__Exercise__:
Print exactly the lines that run from the one containing "знезалізувач води (107, 748)" to the final line of the data, both included, and print none of the pictures.

__Stored items__:
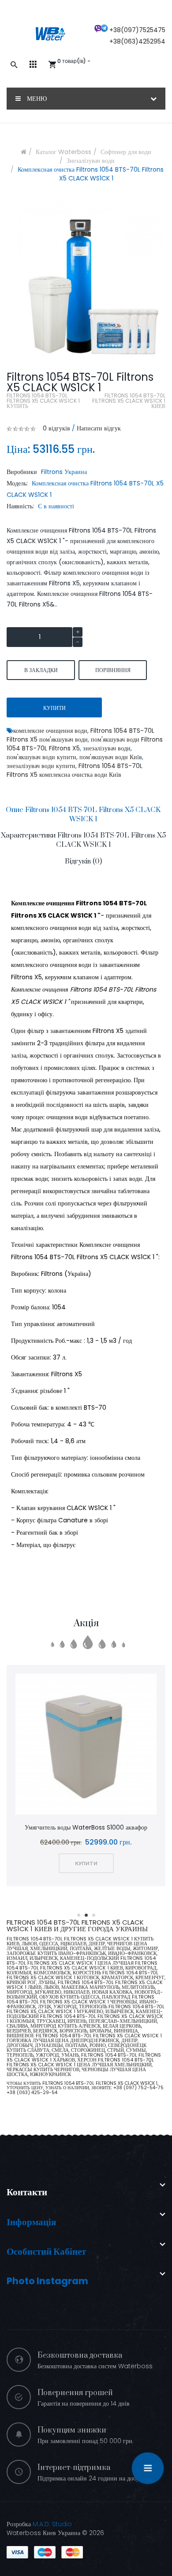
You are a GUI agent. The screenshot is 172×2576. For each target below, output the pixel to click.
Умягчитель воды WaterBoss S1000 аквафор (86, 1827)
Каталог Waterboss (63, 151)
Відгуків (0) (83, 861)
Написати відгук (99, 428)
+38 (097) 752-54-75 (138, 2087)
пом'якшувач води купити (41, 757)
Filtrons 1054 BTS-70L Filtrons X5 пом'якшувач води (80, 735)
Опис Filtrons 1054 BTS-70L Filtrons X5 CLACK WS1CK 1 (83, 814)
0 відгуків (56, 428)
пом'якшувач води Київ (110, 757)
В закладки (41, 670)
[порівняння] (98, 1745)
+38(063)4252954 (137, 41)
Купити (54, 708)
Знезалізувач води (91, 160)
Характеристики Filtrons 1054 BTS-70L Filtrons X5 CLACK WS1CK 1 (83, 840)
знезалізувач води (107, 748)
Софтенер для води (126, 151)
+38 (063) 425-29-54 (32, 2092)
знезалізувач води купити (41, 765)
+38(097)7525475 (137, 30)
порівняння (113, 670)
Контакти (27, 2192)
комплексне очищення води (50, 730)
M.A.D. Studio (52, 2524)
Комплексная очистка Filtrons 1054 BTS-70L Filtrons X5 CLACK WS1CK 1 (91, 174)
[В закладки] (74, 1745)
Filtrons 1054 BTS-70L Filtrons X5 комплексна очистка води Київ (74, 770)
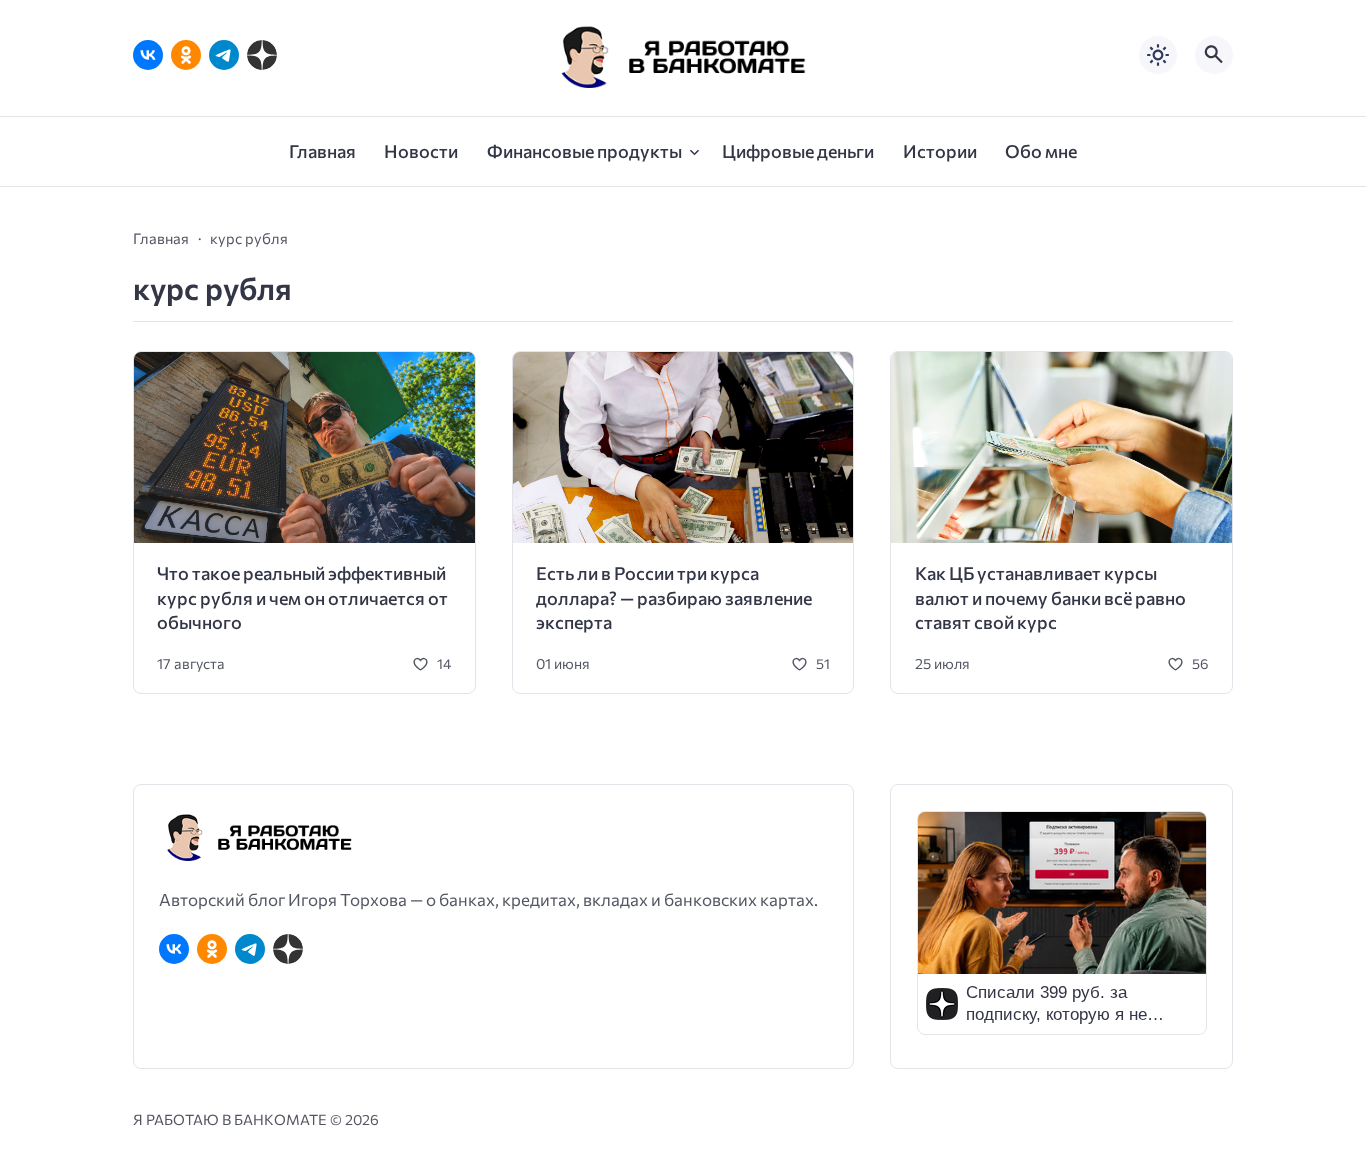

__Solution to the exercise__:
знезалізувач води (107, 748)
Софтенер для води (126, 151)
+38 (063) 425-29-54 (32, 2092)
знезалізувач води купити (41, 765)
+38(097)7525475 (137, 30)
порівняння (113, 670)
Контакти (27, 2192)
комплексне очищення води (50, 730)
M.A.D. Studio (52, 2524)
Комплексная очистка Filtrons 1054 BTS-70L Filtrons X5 CLACK WS1CK 1 (91, 174)
[В закладки] (74, 1745)
Filtrons 1054 BTS-70L Filtrons X5 комплексна очистка води Київ (74, 770)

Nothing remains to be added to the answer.